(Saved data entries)
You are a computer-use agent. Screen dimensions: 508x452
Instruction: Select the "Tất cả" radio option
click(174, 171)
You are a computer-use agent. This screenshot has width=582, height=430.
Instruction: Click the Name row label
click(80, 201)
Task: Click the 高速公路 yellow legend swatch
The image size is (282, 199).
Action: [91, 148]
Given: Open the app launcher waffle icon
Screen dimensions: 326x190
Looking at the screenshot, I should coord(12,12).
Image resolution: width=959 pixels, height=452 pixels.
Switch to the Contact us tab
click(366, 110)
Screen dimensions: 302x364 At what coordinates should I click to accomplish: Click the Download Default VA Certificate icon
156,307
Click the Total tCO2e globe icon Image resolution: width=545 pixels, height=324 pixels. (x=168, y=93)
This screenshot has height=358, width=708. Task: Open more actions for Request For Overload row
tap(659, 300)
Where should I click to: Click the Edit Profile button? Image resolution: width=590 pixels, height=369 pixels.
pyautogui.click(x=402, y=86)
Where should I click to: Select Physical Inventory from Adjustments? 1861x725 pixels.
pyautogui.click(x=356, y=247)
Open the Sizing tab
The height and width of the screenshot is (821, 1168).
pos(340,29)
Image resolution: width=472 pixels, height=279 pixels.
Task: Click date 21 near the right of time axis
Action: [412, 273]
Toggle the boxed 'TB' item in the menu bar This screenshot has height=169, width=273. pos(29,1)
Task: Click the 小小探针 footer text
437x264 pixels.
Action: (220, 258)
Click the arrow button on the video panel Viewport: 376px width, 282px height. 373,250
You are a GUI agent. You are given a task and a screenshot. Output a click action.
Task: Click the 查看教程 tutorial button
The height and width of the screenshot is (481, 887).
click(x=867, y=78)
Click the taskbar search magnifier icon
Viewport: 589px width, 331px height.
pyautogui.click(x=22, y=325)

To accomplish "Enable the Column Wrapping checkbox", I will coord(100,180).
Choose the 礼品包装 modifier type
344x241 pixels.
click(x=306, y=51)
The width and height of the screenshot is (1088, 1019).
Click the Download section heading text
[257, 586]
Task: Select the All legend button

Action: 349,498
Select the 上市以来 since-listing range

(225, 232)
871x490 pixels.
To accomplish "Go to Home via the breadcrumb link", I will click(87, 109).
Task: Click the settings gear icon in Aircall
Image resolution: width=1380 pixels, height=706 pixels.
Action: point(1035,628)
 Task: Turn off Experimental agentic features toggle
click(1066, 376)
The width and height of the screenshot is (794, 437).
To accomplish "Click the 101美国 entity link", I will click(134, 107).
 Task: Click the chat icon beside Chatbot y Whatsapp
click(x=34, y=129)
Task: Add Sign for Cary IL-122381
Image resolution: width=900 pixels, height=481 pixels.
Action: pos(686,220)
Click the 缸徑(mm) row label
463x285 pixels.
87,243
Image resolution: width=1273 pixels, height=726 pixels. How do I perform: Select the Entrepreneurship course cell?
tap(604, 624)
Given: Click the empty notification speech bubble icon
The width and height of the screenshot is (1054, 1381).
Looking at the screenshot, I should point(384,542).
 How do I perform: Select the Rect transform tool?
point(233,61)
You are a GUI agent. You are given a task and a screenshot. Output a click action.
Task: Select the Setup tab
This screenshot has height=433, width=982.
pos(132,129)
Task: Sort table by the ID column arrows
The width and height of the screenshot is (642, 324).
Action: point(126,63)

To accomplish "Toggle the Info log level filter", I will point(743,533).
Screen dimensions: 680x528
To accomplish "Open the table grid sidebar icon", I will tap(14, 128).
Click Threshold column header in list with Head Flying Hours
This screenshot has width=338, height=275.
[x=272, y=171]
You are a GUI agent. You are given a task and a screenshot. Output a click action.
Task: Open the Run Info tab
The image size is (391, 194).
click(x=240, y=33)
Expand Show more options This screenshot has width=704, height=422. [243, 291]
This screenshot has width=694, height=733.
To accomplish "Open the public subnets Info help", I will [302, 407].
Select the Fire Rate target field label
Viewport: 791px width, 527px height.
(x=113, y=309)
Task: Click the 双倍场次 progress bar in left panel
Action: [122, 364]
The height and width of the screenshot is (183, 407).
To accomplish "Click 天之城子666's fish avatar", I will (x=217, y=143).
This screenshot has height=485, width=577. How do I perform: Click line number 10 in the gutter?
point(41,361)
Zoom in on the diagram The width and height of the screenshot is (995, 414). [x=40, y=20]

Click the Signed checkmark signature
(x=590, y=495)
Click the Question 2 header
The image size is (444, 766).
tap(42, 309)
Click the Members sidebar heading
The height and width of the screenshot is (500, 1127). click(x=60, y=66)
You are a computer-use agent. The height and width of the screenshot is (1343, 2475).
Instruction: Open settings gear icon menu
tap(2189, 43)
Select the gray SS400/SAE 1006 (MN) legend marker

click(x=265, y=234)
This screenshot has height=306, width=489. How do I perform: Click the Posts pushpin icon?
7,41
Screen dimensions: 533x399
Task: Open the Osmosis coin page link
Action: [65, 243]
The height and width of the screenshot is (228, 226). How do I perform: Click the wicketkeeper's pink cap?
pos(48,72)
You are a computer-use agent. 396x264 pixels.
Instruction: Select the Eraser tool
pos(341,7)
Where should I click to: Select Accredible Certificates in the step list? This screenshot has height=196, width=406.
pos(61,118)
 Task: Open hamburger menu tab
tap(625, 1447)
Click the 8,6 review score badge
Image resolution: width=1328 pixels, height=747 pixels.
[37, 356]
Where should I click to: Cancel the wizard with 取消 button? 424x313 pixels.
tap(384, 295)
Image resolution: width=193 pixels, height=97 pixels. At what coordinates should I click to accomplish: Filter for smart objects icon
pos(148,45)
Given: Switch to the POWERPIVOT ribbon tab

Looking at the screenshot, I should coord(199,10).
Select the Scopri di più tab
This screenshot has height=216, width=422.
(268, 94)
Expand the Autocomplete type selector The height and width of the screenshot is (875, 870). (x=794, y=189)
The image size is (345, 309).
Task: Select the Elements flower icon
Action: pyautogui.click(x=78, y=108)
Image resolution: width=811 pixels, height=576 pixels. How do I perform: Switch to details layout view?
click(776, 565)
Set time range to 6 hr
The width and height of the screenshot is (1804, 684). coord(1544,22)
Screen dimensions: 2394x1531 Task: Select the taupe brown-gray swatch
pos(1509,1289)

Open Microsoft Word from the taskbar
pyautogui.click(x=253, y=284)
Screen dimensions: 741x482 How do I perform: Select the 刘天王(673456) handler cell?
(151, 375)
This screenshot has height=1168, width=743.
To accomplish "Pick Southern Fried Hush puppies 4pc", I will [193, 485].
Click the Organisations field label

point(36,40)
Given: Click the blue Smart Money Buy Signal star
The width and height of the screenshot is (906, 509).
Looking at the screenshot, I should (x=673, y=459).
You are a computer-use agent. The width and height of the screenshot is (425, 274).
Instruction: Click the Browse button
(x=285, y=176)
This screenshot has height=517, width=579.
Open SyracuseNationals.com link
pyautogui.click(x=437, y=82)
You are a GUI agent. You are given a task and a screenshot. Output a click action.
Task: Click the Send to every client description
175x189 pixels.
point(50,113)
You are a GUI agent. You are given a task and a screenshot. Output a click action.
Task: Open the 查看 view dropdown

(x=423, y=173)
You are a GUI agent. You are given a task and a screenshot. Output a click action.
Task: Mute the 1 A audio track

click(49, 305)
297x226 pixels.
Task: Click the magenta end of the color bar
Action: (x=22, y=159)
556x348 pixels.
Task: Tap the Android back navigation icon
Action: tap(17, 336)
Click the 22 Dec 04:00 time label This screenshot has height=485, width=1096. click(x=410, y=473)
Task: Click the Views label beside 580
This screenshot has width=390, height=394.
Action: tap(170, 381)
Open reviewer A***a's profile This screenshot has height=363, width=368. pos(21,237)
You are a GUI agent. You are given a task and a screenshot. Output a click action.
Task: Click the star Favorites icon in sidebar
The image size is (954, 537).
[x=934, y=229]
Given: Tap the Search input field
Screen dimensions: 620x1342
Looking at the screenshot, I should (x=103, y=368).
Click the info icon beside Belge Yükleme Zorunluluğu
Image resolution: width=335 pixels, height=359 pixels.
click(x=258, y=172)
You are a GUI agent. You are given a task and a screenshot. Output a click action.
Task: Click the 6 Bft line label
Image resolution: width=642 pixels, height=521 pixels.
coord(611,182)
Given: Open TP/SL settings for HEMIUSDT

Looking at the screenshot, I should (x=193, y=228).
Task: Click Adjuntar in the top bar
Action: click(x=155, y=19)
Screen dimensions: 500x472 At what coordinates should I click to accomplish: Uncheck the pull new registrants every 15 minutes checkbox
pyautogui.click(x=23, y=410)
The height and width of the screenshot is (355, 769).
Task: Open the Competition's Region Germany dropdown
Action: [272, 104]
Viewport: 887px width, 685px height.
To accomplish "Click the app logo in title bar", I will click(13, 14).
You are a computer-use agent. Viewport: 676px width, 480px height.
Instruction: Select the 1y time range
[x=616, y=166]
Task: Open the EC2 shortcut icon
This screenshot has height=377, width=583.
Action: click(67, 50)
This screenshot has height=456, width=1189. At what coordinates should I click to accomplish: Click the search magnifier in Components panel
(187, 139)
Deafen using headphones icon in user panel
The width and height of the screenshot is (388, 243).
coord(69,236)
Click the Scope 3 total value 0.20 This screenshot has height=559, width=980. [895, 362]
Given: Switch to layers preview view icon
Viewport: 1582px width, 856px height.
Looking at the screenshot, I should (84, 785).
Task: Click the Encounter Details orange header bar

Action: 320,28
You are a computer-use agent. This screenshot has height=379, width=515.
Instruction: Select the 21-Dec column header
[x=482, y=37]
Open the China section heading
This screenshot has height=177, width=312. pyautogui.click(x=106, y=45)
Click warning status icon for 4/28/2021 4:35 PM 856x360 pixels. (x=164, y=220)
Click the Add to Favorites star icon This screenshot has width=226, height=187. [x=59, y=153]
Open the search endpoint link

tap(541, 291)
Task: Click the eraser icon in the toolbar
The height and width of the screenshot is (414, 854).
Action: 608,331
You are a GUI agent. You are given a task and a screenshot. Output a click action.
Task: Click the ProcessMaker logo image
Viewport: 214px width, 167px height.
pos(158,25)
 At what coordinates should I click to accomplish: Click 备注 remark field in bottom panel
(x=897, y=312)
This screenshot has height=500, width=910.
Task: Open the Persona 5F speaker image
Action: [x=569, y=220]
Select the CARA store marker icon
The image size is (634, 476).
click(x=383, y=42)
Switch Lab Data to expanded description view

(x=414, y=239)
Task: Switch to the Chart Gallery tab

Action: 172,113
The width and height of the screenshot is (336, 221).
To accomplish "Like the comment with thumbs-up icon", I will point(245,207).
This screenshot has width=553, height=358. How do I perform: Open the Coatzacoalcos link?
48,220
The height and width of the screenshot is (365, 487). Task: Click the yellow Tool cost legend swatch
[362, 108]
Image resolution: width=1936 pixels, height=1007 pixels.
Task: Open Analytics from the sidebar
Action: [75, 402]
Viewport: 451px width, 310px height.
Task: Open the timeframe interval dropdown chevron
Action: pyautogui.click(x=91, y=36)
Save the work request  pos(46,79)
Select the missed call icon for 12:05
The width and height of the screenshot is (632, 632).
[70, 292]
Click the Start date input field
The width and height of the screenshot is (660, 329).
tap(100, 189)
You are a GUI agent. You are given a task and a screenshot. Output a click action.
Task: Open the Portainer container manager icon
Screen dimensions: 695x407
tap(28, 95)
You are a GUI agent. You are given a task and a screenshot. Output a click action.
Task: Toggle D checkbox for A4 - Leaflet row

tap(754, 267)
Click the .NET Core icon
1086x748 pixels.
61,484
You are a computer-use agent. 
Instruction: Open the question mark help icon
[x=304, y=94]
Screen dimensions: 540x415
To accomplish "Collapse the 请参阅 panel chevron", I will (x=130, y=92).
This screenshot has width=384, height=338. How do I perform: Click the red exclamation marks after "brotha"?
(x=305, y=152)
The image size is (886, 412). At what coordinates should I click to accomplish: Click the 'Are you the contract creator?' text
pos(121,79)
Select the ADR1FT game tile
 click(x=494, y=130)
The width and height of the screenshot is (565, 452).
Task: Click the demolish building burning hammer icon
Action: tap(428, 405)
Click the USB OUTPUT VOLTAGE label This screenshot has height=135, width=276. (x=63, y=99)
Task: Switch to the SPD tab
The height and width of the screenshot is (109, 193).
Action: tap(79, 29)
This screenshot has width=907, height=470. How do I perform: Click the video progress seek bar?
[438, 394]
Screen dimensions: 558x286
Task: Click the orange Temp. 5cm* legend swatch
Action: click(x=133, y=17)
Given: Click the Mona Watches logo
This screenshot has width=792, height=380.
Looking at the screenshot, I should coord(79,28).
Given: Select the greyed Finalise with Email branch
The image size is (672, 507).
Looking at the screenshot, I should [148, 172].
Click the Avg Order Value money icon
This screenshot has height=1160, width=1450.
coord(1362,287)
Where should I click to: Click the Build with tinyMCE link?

# [Problem to work on]
Within the data above, the lines from the one with "The height and width of the screenshot is (228, 226)." to the one with "Click the 8,6 review score badge" must be repeated exactly; no other line belongs in the answer.

# [Task output]
The height and width of the screenshot is (228, 226). How do I perform: Click the wicketkeeper's pink cap?
pos(48,72)
You are a computer-use agent. 396x264 pixels.
Instruction: Select the Eraser tool
pos(341,7)
Where should I click to: Select Accredible Certificates in the step list? This screenshot has height=196, width=406.
pos(61,118)
 Task: Open hamburger menu tab
tap(625, 1447)
Click the 8,6 review score badge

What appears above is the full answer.